## Text segment
####

You are viewing a plain text version of this content. The canonical link for it is here.
Posted to user@zookeeper.apache.org by Cee Tee <c....@gmail.com> on 2018/10/02 08:28:08 UTC

Re: Leader election failing

Quick update:
Apparently the election notifications disappeared somewhere between the
datacenters (firewall) when the sockets were not used for some time. We
fixed this with zookeeper.tcpKeepAlive=true.

Regards,

Chris

On Wed, Aug 8, 2018 at 5:05 PM Andor Molnar <an...@cloudera.com.invalid>
wrote:

> Some kind of a network split?
>
> It looks like 1-2 and 3-4 were able to communicate each other, but
> connection timed out between these 2 splits. When 5 came back online it
> started with supporters of (1,2) and later 3 and 4 also joined.
>
> There was no such issue the day after.
>
> Which version of ZooKeeper is this? 3.5.something?
>
> Regards,
> Andor
>
>
>
> On Wed, Aug 8, 2018 at 4:52 PM, Chris <c....@gmail.com> wrote:
>
> > Actually i have similar issues on my test and acceptance clusters where
> > leader election fails if the cluster has been running for a couple of
> days.
> > If you stop/start the Zookeepers once they will work fine on further
> > disruptions that day. Not sure yet what the treshold is.
> >
> >
> > On 8 August 2018 4:32:56 pm Camille Fournier <ca...@apache.org> wrote:
> >
> > Hard to say. It looks like about 15 minutes after your first incident
> where
> >> 5 goes down and then comes back up, servers 1 and 2 get socket errors to
> >> their connections with 3, 4, and 6. It's possible if you had waited
> those
> >> 15 minutes, once those errors cleared the quorum would've formed with
> the
> >> other servers. But as for why there were those errors in the first place
> >> it's not clear. Could be a network glitch, or an obscure bug in the
> >> connection logic. Has anyone else ever seen this?

####

## Data lines
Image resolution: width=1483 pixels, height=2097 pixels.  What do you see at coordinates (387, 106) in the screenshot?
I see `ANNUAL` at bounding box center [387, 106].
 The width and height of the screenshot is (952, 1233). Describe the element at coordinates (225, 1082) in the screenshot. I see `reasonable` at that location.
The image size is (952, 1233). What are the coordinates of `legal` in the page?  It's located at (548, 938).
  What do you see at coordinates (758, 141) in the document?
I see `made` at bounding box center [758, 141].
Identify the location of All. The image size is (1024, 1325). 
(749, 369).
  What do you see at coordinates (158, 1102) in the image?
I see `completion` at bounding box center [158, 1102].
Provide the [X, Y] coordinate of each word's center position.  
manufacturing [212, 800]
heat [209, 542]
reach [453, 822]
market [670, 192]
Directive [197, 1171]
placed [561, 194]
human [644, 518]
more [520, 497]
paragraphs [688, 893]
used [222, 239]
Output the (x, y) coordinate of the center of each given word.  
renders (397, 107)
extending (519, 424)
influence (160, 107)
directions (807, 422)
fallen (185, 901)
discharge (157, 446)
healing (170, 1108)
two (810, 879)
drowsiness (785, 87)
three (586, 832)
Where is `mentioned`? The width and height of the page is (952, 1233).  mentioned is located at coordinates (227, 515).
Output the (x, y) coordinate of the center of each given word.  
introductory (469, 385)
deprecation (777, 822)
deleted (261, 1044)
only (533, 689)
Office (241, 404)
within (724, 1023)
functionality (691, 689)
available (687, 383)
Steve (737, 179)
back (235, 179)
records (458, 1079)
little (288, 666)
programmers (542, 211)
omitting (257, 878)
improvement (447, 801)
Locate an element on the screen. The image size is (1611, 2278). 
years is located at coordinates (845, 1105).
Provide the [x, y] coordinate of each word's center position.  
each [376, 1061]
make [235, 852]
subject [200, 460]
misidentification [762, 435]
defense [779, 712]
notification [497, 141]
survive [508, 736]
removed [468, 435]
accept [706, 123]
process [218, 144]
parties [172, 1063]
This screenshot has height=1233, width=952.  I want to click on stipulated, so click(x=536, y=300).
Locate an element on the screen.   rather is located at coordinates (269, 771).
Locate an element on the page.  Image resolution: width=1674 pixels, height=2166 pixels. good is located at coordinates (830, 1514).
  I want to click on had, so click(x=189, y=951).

####

## Exercise set
1. Check each statement against the ZooKeeper thread and answer yes or no, quoting the words that decide it: (a) the problem was fixed by setting zookeeper.tcpKeepAlive to true; (b) Andor Molnar reports that the same issue came back the following day; (c) stopping and starting the Zookeepers once keeps them working through later disruptions that day.
2. Write the next part of the ZooKeeper thread, picking up right after its final sentence.

## Task-by-task answers
1.
(a) Yes: "We fixed this with zookeeper.tcpKeepAlive=true."
(b) No: "There was no such issue the day after."
(c) Yes: "If you stop/start the Zookeepers once they will work fine"

2.
> >> If you see it again, getting a stack trace of the servers when they
> can't
> >> form quorum might be helpful.
> >>
> >> On Wed, Aug 8, 2018 at 11:52 AM Cee Tee <c....@gmail.com> wrote:
> >>
> >> I have a cluster of 5 participants (id 1-5) and 1 observer (id 6).
> >>> 1,2,5 are in datacenter A. 3,4,6 are in datacenter B.
> >>> Yesterday one of the participants (id5, by chance was the leader) was
> >>> rebooted. Although all other servers were online and not suffering from
> >>> networking issues the leader election failed and the cluster remained
> >>> "looking" until the old leader came back online after which it was
> >>> promptly
> >>> elected as leader again.
> >>>
> >>> Today we tried the same exercise on the exact same servers, 5 was still
> >>> leader and was rebooted, and leader election worked fine with 4 as new
> >>> leader.
> >>>
> >>> I have included the logs.  From the logs i see that yesterday 1,2 never
> >>> received new leader proposals from 3,4 and vice versa.
> >>> Today all proposals came through. This is not the first time we've seen
> >>> this type of behavior, where some zookeepers can't seem to find each
> >>> other
> >>> after the leader goes down.
> >>> All servers use dynamic configuration and have the same config node.
> >>>
> >>> How could this be explained? These servers also host a replicated
> >>> database
> >>> cluster and have no history of db replication issues.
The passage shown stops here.